# [Complete the following]
1. In the court opinion below, explain what the case citation in the opening sentence of the justice's account supports.
2. Repeat the passage of the court opinion below starting with "Doretha BOYKIN, Administratrix" and going on through "Wilson, for defendant-appellee.".

# [Text passage]
★ ★ ★ ★ ★ ★ ★
Doretha BOYKIN, Administratrix of the Estate of Linda Louise Burnette, Deceased, v. Beulah Burnette BISSETTE and Johnnie P. Harris.

No. 247.

Supreme Court of North Carolina.

October 9, 1963.

*617 Robert A. Farris and Allen G. Thomas by Allen G. Thomas, Wilson, for plaintiff-appellant.

Narron, Holdford & Holdford by Talmadge Narron, Wilson, for defendant-appellee.

PARKER, Justice.

Plaintiff's evidence considered in the light most favorable to her (Bridges v. Graham, 246 N.C. 371, 98 S.E.2d 492) tends to show the following:

About 5:30 p. m. on 28 June 1960 defendant Beulah Burnette Bissette was driving a Ford automobile, owned by defendant Johnnie P. Harris, in a westerly direction on Highway 264 about one and one-half miles west of Middlesex. Mrs. Cleo Harris, wife of Johnnie P. Harris, was sitting in the middle on the front seat. Sitting on her right on the front seat was Mrs. Marie Burnette, who was holding in her lap her daughter Linda Louise Burnette, a healthy baby two months eleven days old. Three boys were sitting on the back seat. About one and one-half miles west of Middlesex the pavement on the highway is about 24 feet wide, with dirt shoulders on each side about 10 feet wide. At this point the highway is straight and hilly. The weather was clear and the pavement was dry.
★ ★ ★ ★ ★ ★ ★
# [Record set]
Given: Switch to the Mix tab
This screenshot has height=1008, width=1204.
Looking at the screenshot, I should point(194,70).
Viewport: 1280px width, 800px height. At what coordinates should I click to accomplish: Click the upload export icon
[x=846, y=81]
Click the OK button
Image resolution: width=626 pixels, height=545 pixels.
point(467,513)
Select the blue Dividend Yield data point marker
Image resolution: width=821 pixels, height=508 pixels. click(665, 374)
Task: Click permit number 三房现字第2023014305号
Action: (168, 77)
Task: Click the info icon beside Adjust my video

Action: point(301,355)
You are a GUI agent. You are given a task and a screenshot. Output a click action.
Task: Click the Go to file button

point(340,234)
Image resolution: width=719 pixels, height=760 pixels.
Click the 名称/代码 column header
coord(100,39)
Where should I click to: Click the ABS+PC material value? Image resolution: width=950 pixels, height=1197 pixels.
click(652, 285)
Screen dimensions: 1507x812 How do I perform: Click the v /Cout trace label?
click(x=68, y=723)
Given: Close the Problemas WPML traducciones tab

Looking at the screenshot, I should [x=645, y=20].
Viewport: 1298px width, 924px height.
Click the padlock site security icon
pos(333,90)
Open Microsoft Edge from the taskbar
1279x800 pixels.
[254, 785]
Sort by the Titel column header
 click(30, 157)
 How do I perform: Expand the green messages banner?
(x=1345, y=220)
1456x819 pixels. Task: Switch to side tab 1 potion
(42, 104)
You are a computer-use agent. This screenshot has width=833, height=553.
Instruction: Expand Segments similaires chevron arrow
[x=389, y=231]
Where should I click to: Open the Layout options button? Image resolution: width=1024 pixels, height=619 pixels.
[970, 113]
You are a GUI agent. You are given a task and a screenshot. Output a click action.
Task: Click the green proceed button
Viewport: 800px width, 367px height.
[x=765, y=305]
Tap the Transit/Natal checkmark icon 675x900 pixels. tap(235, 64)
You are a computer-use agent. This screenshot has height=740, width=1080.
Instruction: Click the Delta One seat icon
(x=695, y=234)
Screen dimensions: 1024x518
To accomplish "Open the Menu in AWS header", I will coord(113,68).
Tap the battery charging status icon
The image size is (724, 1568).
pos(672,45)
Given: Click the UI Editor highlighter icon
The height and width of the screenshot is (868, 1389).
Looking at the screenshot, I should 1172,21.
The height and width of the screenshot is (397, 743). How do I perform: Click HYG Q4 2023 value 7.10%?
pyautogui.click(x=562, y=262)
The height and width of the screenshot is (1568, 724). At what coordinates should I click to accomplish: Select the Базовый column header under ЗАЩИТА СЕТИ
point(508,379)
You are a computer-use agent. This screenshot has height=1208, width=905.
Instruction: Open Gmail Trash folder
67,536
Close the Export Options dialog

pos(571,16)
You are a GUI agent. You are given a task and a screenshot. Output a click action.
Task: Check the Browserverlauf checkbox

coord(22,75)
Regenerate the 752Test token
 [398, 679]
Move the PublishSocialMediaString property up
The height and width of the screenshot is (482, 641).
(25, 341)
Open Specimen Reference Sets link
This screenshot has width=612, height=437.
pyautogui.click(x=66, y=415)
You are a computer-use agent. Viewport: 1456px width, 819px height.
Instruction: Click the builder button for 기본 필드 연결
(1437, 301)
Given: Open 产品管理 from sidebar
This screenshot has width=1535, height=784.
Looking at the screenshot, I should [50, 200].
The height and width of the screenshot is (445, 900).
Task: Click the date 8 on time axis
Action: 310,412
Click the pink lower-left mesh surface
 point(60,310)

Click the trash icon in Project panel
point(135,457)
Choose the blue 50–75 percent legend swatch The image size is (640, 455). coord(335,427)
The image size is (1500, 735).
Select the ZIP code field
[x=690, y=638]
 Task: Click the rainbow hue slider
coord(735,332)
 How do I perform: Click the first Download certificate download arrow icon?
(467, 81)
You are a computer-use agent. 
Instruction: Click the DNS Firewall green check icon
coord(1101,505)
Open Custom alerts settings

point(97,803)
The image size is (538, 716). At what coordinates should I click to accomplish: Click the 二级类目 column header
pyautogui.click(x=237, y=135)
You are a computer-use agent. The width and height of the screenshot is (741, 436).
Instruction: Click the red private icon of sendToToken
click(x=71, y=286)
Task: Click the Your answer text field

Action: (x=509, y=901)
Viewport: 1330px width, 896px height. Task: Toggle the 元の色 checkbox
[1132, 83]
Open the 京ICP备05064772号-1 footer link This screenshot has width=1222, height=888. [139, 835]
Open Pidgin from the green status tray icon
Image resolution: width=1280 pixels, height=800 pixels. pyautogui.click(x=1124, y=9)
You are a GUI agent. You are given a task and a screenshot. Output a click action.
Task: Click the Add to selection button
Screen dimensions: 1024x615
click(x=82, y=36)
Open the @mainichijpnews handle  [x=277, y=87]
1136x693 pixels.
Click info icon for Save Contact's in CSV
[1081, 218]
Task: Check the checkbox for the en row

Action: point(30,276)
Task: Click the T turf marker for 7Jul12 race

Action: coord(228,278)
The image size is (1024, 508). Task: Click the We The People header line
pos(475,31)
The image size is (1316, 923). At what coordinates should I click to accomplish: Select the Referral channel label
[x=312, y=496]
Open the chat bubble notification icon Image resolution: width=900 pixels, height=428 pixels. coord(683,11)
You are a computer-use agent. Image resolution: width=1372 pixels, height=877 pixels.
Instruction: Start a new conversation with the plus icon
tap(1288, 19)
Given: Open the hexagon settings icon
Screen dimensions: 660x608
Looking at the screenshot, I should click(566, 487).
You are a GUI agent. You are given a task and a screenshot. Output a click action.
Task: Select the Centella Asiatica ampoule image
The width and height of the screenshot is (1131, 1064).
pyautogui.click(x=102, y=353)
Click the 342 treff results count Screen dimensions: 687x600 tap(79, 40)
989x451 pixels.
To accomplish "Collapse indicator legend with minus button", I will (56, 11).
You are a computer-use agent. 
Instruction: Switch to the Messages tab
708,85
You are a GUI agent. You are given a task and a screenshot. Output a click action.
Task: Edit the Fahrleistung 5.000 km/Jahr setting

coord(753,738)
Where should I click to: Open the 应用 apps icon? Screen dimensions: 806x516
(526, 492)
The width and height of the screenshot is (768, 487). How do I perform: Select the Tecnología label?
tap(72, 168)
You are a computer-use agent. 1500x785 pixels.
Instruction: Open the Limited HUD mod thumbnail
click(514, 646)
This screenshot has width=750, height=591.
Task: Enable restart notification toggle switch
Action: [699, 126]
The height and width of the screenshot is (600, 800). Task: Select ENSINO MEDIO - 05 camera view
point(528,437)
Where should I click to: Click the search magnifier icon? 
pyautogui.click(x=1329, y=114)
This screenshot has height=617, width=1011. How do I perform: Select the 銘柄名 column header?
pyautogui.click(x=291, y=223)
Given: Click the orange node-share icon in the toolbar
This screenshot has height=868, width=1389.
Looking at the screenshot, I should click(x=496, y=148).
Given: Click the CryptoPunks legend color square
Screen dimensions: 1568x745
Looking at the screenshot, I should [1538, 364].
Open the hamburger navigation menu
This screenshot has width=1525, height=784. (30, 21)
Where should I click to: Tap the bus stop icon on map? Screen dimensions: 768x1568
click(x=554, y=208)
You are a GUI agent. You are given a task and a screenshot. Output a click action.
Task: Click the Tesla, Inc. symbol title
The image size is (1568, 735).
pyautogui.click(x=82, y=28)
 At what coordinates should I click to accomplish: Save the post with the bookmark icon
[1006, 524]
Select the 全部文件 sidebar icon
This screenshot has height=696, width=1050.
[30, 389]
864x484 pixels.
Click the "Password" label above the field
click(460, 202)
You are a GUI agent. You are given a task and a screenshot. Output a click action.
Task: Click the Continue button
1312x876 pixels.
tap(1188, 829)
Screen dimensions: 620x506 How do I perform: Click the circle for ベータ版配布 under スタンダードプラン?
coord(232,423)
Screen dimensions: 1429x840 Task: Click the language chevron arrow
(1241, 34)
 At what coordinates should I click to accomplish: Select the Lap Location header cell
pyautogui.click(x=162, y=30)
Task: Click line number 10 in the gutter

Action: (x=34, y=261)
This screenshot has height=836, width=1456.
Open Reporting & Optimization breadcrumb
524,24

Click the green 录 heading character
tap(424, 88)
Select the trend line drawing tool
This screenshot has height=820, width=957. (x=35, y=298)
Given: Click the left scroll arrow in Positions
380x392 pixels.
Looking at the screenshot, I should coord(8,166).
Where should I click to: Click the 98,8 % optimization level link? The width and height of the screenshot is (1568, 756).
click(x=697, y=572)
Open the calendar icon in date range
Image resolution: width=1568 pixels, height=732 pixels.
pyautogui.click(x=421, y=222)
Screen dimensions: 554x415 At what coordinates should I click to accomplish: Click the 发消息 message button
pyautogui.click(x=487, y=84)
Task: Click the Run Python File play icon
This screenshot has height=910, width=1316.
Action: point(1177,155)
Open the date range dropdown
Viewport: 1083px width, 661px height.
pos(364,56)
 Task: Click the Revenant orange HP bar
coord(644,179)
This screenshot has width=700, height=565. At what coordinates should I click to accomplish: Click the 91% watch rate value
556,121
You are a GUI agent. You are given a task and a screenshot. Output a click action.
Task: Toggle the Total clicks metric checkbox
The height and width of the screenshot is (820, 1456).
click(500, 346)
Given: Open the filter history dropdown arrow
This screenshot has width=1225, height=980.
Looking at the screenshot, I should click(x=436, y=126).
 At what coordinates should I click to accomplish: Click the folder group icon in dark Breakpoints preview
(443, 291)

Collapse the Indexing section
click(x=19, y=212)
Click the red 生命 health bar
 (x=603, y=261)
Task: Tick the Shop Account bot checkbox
★ ★ ★ ★ ★ ★ ★
# [Response list]
1. The citation to Bridges v. Graham supports considering the plaintiff's evidence in the light most favorable to her. Viewed that way, the evidence tends to show the facts that the opinion then sets out.

2.
Doretha BOYKIN, Administratrix of the Estate of Linda Louise Burnette, Deceased, v. Beulah Burnette BISSETTE and Johnnie P. Harris.

No. 247.

Supreme Court of North Carolina.

October 9, 1963.

*617 Robert A. Farris and Allen G. Thomas by Allen G. Thomas, Wilson, for plaintiff-appellant.

Narron, Holdford & Holdford by Talmadge Narron, Wilson, for defendant-appellee.